Melbourne'e geri döndüğümüzde bir medya çılgınlığı yaşandı. İki erkek kardeşin babası bizi hava alanından aldığında elinde bir gazete vardı ve ön sayfada üçümüzün Xinhua'ya giden bir fotoğrafı vardı. Başlık, kaybolduğumuzu söylüyordu ve bu haber tüm basında yer alıyordu. ABC muhabirinin mektubu Xinhua'ya verdikten sonra bizi görmek istediğini hatırladım. Geri dönmediğimiz için, kaybolduğumuzu varsaymış olmalıydı.

Erkek kardeşlerden biri gazeteyi gördüğünde ve babasının ne kadar endişeli olduğunu öğrendiğinde, belki de her şeyi doğru yapmadığımızı söyledi. Melbourne'dan ayrılmadan önce, eylemlerimiz Dafa'ya uygun olursa seyahatimizin iyi sonuçları olacağını tartışmıştık. Ancak babasının tepkisine rağmen, basınla konuşmanın ve daha fazla insana Çin'deki durumu bildirmemizin nadir bir fırsat olduğunu fark ettim. Sonunda medyanın Falun Dafa'nın gerçekte ne olduğu konusundaki yanlış düşüncelerini temizleme şansımız olmuştu.

Aynı zamanda bir uygulayıcı olan annem büyük bir duygusallık testinden (qing) geçti. Birkaç gazeteci benim için endişeli olup olmadığını sordu. Gerçek bir uygulayıcı gibi tepki gösterdi ve onlara muhtemelen güvende olduğumuz konusunda güvence verdi. Babam ormanda çalışıyordu ve tüm medya ile mucizevi bir şekilde ilişkisini kesmişti, bu yüzden haberi almadı ve her türlü endişeden uzaktı.

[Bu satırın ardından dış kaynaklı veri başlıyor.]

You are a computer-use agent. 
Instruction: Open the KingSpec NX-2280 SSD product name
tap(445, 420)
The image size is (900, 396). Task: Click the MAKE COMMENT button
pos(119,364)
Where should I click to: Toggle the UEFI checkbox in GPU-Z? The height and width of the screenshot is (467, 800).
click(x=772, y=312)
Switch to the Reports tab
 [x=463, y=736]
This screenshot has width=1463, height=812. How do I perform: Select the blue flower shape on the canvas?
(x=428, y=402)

Erkek kardeşlerin babası da tutumunu değiştirdi. Çin'e gitmemize katılmasa da basına gazetede fotoğrafı görünceye kadar mektup hakkında ne kadar ciddi olduğumuzu anlamadığını söyledi. Her iki erkek kardeş de arkadaşlarla ve topluluktaki insanlarla Dafa ve Çin'e gitme nedenimiz hakkında konuştular.

Vardıktan sonra sabahtan akşama kadar basınla konuşmak için iki gün harcadım. Birçok canlı radyo röportajı olduğundan, ifade ettiğim hiçbir şey çarpıtılamazdı. Bu bana yine Shifu’nun düzenlemelerinin ne kadar mükemmel olduğunu hatırlattı.

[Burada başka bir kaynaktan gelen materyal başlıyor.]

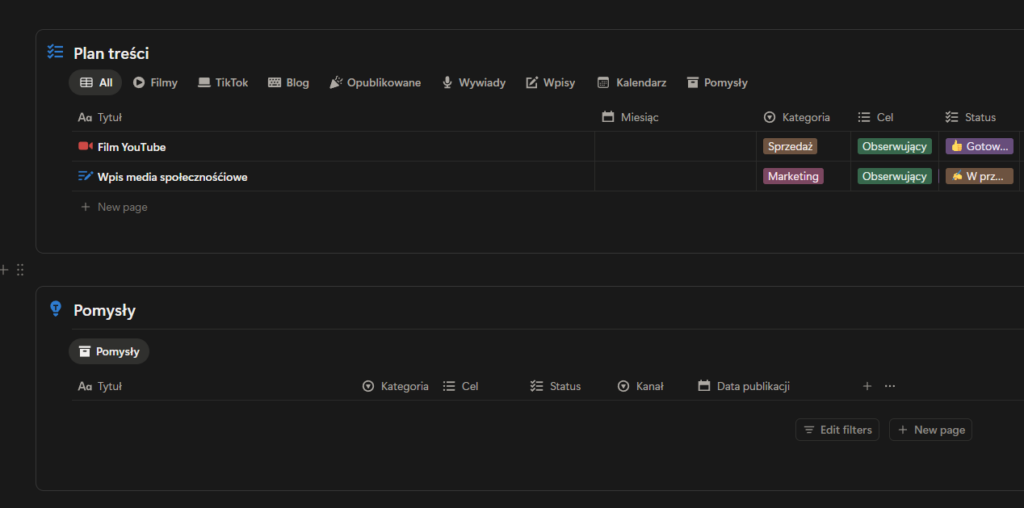
Task: Click the Pomysły lightbulb icon
Action: point(56,310)
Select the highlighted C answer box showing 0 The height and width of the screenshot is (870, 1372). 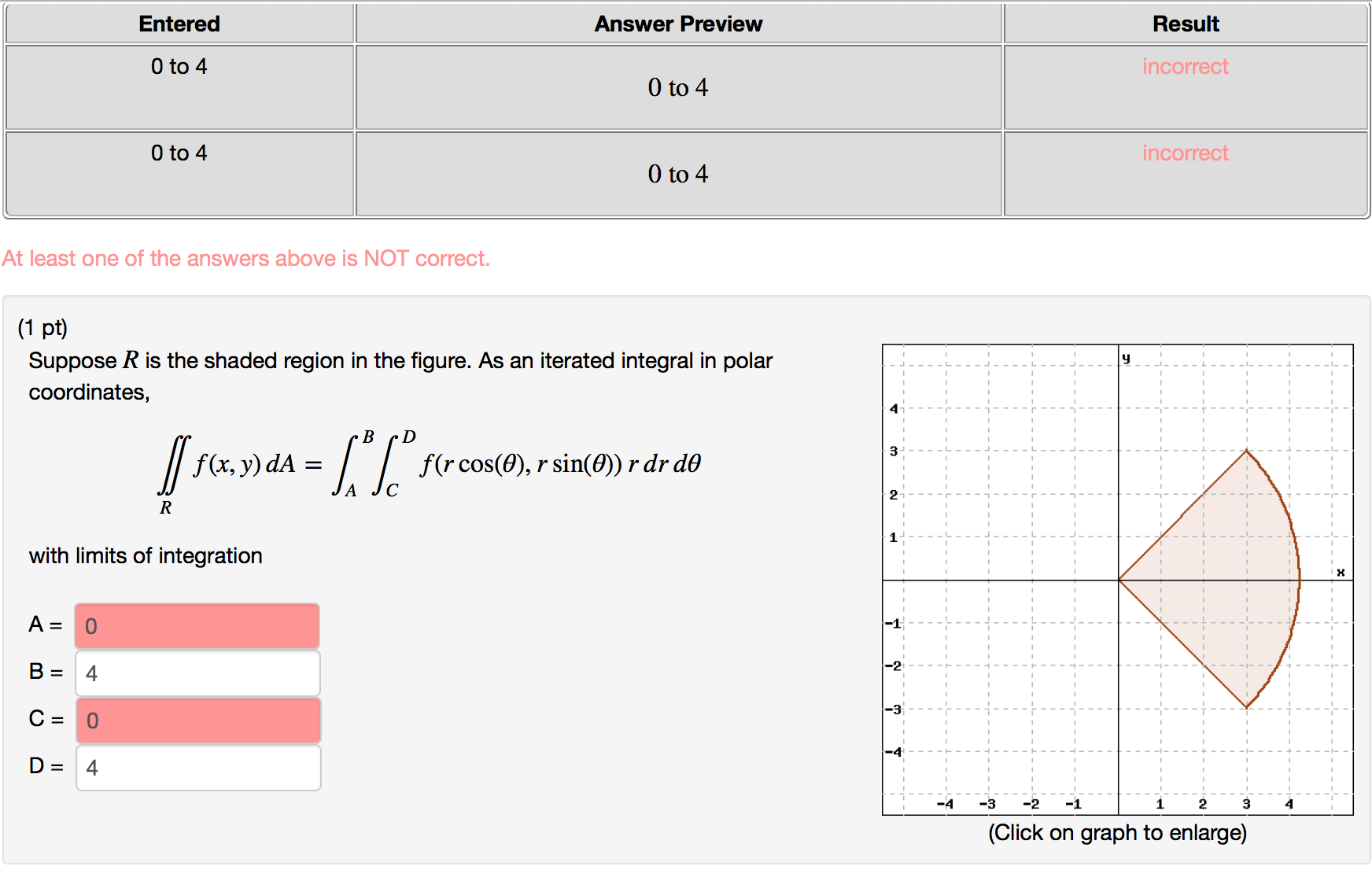pos(197,721)
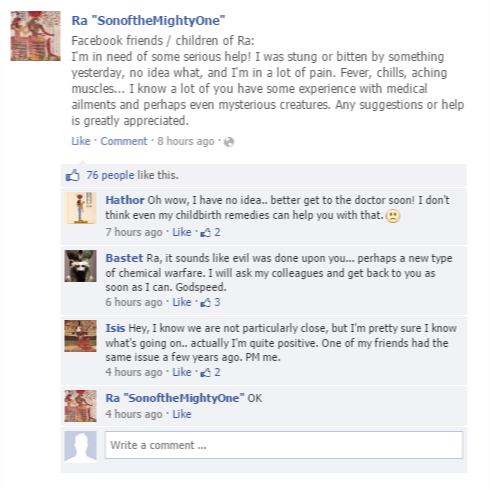Like the main post by Ra

(x=81, y=141)
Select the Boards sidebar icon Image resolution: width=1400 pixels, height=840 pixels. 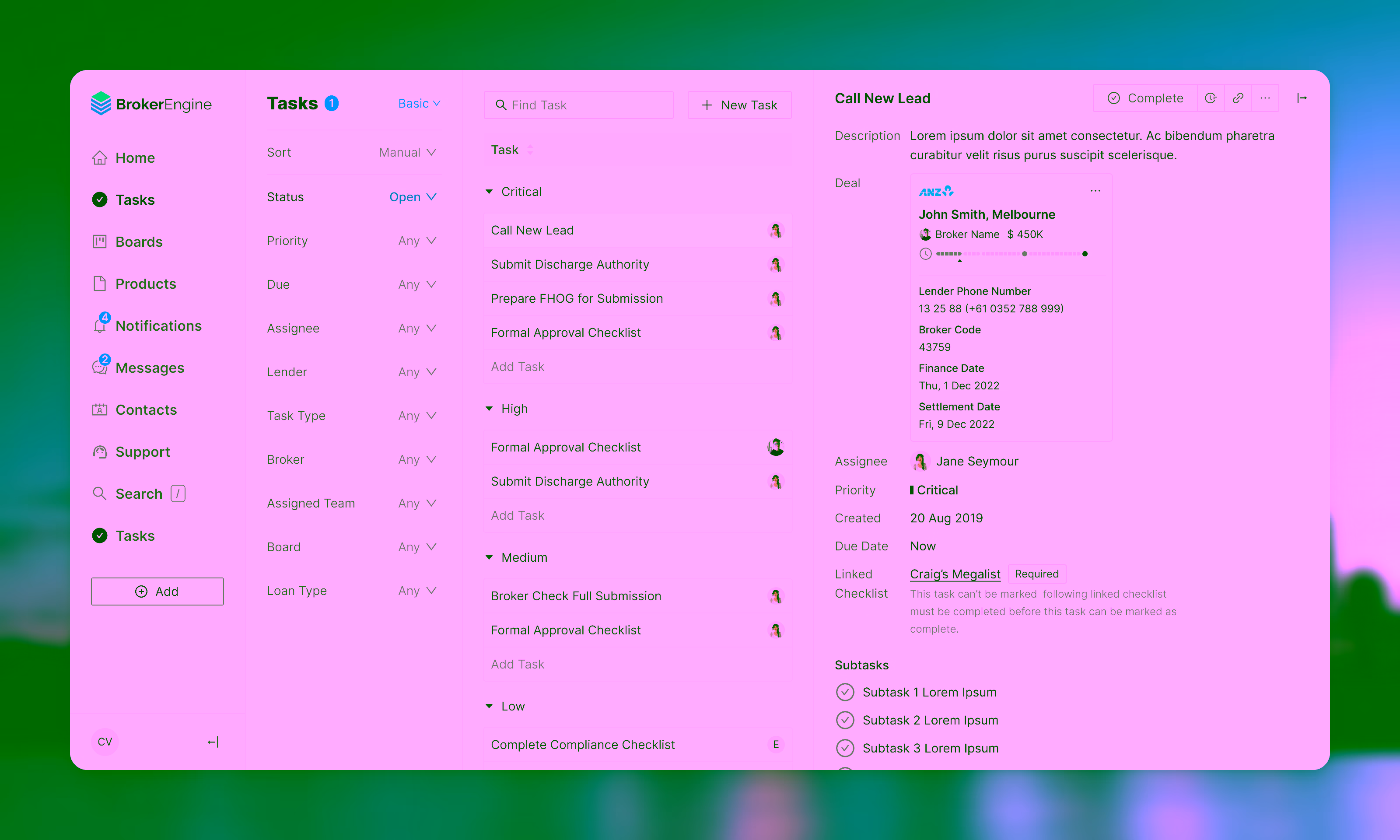100,242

Çin'den dönen bir Melbourne uygulayıcısı daha sonra bize, ailesini ziyaret ettiği güneyde bile, üç yabancının Dafa'yı desteklemek üzere bir mektup vermek için Çin'e gittiğini biliyordu. Aynı zamanda Xi’an'daki çay evinde tanıştığımız uygulayıcı ile Canberra'da görüştük. Xi’an'a yaptığımız seyahatten sonra, birçok uygulayıcının bizimle orada buluşmadığı için pişman olduğunu ve daha titiz bir şekilde xiulian uygulamaya ve birbirleriyle tekrar buluşmaya başladıklarını söyledi. Uygulamasında gevşeyen kocası da xiulian uygulamaya ve Dafa kitaplarını daha çok okumaya başladı.

Shifu Li'ye, Dafa'yı savunma ve koruma fırsatı verdiği ve arınma yolculuğumuzda bize mükemmel bir şekilde rehberlik ettiği için teşekkür ediyoruz. Diğer her şeyde olduğu gibi, Çin'de başımıza gelen birçok şeye hala aydınlanmalıyız. Bu deneyimin diğer uygulayıcılar için değerli olacağını umuyoruz ve herkese gerçekleri açıklamada ve son takıntılarını bırakmada başarılar diliyoruz. Lütfen anlayışımda hatalı olan bir şey varsa belirtin.